[Dataset entries]
----------
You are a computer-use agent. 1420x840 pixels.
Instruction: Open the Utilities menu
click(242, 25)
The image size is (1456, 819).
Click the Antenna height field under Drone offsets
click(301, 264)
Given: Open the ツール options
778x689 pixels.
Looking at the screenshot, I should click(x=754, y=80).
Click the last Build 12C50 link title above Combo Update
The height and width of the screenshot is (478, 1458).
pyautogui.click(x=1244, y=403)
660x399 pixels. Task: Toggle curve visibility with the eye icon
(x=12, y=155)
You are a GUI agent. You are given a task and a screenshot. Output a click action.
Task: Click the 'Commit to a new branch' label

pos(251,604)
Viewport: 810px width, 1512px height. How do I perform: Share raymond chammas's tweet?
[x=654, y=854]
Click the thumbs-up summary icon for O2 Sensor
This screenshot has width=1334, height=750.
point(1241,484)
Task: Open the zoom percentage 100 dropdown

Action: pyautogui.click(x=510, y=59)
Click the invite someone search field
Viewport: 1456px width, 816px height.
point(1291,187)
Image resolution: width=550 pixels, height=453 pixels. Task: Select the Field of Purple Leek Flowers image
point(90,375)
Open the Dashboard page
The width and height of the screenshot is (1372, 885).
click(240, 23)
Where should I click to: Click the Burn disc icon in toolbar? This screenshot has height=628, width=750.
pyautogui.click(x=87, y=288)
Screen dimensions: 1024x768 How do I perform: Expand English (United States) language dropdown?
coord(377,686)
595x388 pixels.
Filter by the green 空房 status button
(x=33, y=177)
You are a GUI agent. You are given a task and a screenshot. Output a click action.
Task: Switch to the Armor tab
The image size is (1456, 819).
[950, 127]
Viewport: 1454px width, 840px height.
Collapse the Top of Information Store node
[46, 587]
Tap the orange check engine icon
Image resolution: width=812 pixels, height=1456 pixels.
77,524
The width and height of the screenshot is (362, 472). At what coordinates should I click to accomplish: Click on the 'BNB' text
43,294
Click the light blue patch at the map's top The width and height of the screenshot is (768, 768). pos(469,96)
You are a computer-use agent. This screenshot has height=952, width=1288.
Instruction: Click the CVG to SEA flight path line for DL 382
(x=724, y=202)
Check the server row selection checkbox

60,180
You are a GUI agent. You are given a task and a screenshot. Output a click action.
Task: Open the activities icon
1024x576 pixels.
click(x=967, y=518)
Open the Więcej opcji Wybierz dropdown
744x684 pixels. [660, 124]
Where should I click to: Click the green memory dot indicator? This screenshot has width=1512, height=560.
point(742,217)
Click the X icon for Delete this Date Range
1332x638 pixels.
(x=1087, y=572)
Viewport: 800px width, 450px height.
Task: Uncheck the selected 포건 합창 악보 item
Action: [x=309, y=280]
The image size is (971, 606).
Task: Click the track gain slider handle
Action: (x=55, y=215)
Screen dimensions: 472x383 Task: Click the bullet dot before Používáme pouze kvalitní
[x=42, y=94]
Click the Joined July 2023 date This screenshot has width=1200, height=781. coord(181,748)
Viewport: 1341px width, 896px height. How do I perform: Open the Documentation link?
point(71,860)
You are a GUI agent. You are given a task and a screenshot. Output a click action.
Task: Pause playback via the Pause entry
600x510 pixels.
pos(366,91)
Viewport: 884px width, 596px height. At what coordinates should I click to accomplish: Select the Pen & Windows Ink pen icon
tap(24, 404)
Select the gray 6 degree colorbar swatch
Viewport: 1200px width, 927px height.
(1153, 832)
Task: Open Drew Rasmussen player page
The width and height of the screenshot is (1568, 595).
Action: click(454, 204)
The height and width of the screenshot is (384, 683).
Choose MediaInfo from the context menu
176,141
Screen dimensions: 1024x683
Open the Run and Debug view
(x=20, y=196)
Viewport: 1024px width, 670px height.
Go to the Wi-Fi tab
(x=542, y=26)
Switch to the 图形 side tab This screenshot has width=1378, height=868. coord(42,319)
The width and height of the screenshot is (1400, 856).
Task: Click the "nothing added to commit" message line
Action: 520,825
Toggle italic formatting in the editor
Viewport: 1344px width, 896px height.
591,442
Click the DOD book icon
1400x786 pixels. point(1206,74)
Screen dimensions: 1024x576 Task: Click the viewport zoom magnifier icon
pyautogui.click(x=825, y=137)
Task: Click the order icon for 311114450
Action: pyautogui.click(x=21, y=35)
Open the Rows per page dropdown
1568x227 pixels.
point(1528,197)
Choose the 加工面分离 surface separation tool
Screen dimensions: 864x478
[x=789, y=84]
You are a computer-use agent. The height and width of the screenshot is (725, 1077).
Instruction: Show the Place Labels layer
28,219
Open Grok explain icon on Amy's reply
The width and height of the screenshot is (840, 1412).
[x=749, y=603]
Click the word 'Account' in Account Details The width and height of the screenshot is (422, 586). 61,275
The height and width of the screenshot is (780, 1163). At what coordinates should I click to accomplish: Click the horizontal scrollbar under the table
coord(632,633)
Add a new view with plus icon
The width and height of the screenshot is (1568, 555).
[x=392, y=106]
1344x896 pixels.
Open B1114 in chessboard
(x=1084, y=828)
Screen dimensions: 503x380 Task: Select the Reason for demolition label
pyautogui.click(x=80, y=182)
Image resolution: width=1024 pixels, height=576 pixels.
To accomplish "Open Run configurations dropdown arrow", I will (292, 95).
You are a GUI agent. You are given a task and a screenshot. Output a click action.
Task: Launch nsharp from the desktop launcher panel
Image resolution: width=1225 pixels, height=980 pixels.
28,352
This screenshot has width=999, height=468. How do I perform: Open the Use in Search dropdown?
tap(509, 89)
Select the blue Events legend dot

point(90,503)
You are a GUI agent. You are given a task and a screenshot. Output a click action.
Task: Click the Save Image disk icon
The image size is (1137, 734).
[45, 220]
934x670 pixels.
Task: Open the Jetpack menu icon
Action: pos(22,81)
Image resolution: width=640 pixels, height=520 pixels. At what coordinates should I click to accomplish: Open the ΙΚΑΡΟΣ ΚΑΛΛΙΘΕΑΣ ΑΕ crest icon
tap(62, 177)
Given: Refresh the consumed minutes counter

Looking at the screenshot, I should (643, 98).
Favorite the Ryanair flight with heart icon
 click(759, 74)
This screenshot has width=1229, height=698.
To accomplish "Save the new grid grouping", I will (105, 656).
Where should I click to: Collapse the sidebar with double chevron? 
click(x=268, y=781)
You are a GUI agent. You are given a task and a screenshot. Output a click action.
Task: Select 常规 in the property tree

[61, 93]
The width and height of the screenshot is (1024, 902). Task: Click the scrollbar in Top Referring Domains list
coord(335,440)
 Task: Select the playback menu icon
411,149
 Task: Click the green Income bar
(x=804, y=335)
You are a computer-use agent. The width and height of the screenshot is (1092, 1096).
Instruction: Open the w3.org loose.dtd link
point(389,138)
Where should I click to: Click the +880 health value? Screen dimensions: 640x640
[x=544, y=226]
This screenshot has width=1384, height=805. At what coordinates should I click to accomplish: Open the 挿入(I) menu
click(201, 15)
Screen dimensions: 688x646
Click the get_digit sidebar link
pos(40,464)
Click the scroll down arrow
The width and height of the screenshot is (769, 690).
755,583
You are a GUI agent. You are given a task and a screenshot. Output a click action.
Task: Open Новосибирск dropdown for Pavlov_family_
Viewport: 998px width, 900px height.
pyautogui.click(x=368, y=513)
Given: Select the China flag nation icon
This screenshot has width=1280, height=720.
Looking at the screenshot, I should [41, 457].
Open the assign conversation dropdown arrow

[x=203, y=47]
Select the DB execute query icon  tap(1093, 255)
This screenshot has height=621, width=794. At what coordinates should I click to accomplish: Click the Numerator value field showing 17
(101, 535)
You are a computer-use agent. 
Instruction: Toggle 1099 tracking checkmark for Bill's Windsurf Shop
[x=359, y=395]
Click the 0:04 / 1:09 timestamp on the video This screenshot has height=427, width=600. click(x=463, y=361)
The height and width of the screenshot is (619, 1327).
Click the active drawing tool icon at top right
----------
What is needed => Look back at the entries above. Retype the line with "Viewport: 1200px width, 927px height.", the line with "You are a computer-use agent. The height", and all lines in between.

Answer to this task =>
Viewport: 1200px width, 927px height.
(1153, 832)
Task: Open Drew Rasmussen player page
The width and height of the screenshot is (1568, 595).
Action: click(454, 204)
The height and width of the screenshot is (384, 683).
Choose MediaInfo from the context menu
176,141
Screen dimensions: 1024x683
Open the Run and Debug view
(x=20, y=196)
Viewport: 1024px width, 670px height.
Go to the Wi-Fi tab
(x=542, y=26)
Switch to the 图形 side tab This screenshot has width=1378, height=868. coord(42,319)
The width and height of the screenshot is (1400, 856).
Task: Click the "nothing added to commit" message line
Action: 520,825
Toggle italic formatting in the editor
Viewport: 1344px width, 896px height.
591,442
Click the DOD book icon
1400x786 pixels. point(1206,74)
Screen dimensions: 1024x576 Task: Click the viewport zoom magnifier icon
pyautogui.click(x=825, y=137)
Task: Click the order icon for 311114450
Action: pyautogui.click(x=21, y=35)
Open the Rows per page dropdown
1568x227 pixels.
point(1528,197)
Choose the 加工面分离 surface separation tool
Screen dimensions: 864x478
[x=789, y=84]
You are a computer-use agent. The height and width of the screenshot is (725, 1077).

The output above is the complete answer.